When a high-demanded service or website is hosted on a server, they are usually designed such that there are multiple balancing nodes. These nodes make sure that when one node fails, there are other nodes that can take care of. In the case of Windows Server, the node balancing works through a quorum system. In this guide, we will talk about the Windows File Share Witness feature.
File Share Witness & Quorum system
A quorum system is a vote-based system where a number of notes should be present to make sure they work in case of failure. Sometimes, the voting system comes to halt when there is an “even number” of total votes. The point of voting is simple. It makes sure that nodes are not overloaded. Introducing a File Share Witness act as a tiebreaker. It can provide an additional quorum vote when necessary. This makes sure that a cluster continues to run in the event of a site outage.
So if you have four nodes which are balanced in a 2-2 format, and if one of the nodes fail, other 2 nodes should be able to balance it. However, with 2-2 format, it gets stuck. If IT admins can deploy a File Share Witness which can add a vote to 2 of those existing nodes, a quorum will be reached, and nodes can take care of everything. Read more about Legacy & Modern FSW here.
What is File Share Witness feature in Windows Server?
One of the key requirement for FSW to work is that it should be part is that it must be domain joined and a part of the same forest. This criterion was important because the failover Cluster utilizes Kerberos for the Cluster Name Object (CNO) to connect and authenticate the share. This sometimes might not be possible because of several reasons including
- Poor internet connection.
- The domain controller is not available.
- No active directory CNO object
- and lastly no shared drives for a disk witness.

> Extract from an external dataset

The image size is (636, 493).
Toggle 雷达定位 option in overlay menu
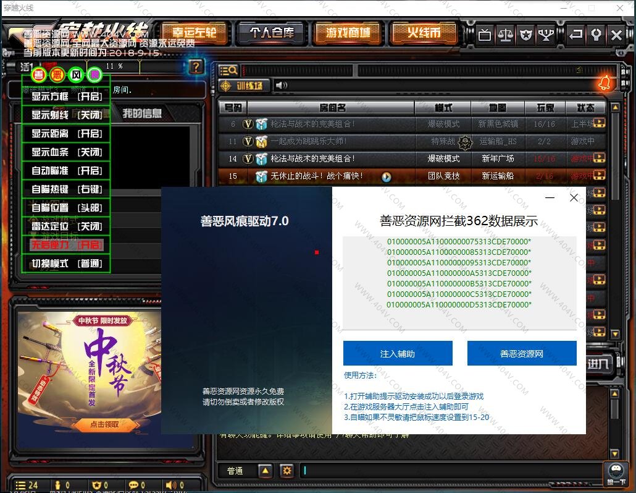[x=67, y=226]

Keeping these scenarios in mind, Microsft added a feature in Windows 2019 which quorum system work even when it’s not part of a domain. This was possible by using a local user account on the server the FSW is connected to.
IT admins can create a local (not administrative) user account, give that local account full rights to the share, connect the cluster to the share. Here are the steps:
- Log on to SERVER and create a local user account (i.e. FSW-ACCT)

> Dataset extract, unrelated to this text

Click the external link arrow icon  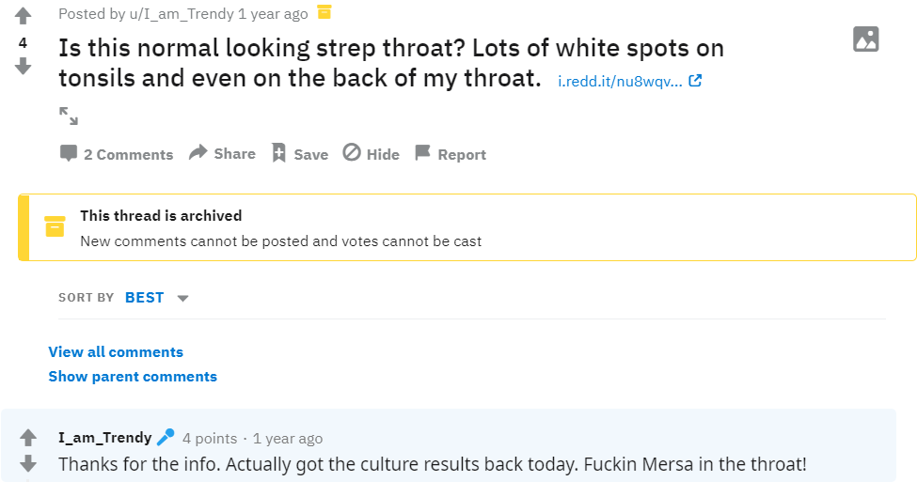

- Create a folder on the SERVER and share it out
- Give the local user account (FSW-ACCT) full rights to the share
- Log in to one of your cluster nodes and run the PowerShell command:
Set-ClusterQuorum -FileShareWitness \\SERVER\SHARE -Credential $(Get-Credential)
- You will be prompted for the account and password for which you should enter SERVER\FSW-ACCT and the password.
Further, if there is no extra server available, a USB drive connected to a router works as well. Once connected, you can set up your share name, username, and password for access. This works with SMB 2.0 and above.